Waldenström macroglobulinemia. Experience in 31 patients

Abstract

Waldenström macroglobulinemia (WM) is an uncommon indolent B-cell lymphoma, due to the proliferation of lymphoplasmacytic cells, and secretion of a monoclonal IgM protein. To evaluate the clinical characteristics, management and results of treatment of patients with WM at a public hospital in Chile. Review of medical records of 31 patients aged 43 to 85 years (16 males) with WM diagnosed between 2002 and 2017. Clinical features and survival were recorded. All patients had bone marrow compromise, and 31%, extranodal involvement. According to the International Prognostic Score System for WM (IPSSWM) 16, 58 and 26% were at low, intermediate and high risk, respectively.
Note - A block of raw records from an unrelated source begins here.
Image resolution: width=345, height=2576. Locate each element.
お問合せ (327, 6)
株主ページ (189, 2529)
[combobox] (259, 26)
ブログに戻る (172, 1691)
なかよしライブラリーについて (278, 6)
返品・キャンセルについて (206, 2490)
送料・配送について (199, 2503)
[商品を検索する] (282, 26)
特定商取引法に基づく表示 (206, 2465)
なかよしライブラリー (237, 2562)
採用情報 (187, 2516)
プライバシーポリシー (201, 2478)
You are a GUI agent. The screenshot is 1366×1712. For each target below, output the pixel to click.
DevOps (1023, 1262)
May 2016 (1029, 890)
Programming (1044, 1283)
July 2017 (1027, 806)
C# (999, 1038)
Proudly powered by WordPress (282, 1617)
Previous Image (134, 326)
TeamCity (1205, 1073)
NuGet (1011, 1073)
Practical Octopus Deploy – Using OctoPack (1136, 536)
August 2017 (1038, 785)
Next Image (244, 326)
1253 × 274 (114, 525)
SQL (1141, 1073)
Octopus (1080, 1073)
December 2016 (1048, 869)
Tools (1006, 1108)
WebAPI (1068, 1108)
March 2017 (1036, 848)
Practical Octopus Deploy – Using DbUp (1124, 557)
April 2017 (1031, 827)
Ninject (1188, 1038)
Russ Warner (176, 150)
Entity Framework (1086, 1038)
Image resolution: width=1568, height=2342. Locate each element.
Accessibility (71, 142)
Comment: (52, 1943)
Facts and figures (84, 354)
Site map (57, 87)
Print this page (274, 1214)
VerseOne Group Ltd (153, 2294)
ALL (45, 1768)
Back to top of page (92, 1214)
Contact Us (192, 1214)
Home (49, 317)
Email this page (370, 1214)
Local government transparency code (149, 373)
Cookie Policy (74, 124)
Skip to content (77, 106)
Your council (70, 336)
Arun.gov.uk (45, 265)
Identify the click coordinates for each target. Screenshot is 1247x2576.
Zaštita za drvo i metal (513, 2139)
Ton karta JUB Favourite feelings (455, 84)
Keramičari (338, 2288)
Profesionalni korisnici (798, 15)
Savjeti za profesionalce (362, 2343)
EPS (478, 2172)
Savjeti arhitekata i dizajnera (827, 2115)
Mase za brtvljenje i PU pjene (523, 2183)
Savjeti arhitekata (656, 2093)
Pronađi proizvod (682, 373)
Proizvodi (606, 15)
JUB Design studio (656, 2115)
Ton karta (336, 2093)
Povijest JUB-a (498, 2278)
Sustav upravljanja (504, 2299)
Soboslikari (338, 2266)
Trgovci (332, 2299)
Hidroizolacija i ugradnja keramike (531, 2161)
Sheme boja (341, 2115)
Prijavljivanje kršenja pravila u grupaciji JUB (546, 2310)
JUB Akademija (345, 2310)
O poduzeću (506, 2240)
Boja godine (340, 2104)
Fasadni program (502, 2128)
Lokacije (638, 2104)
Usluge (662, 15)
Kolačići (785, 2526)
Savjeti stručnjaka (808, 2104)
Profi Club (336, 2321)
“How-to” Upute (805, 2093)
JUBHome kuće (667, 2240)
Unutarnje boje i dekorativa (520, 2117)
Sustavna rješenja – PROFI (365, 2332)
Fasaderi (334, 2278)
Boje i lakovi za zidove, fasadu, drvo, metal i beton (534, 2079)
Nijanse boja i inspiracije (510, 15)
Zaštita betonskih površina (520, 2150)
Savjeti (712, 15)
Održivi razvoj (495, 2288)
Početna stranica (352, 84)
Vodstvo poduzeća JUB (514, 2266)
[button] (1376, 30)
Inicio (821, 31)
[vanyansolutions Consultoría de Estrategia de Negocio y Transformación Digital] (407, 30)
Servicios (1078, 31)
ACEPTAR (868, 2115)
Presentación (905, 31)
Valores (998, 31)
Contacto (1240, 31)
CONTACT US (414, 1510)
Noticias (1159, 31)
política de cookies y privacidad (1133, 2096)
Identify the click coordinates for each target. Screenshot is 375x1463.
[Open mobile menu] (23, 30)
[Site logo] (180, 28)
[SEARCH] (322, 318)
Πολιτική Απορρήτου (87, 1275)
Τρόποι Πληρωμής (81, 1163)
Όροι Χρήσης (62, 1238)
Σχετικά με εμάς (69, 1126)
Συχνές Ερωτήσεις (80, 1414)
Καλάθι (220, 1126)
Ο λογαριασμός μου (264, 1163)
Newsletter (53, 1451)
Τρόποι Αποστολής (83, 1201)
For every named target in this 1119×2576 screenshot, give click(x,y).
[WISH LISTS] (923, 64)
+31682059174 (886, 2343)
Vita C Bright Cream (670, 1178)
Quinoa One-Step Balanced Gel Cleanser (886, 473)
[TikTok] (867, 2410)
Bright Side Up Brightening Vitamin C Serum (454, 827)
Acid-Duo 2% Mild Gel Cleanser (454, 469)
Twenty-five patients (81%) were treated, 32% with plasmapheresis and 36% with rituximab. Four cases (16%) achieved complete remission. Median follow up was 35 months (range 6-159). Estimated overall survival (OS) at 5 and 10 years was 74% and 53%, respectively. According to IPSSWM, the estimated five-year OS was 80, 92 and 39%, for low, intermediate and high-risk patients, respectively. OS was similar to that reported abroad, except for low risk patients, probably due to the low number of cases and short follow up. An improved survival should be expected with the routine use of immunochemotherapy.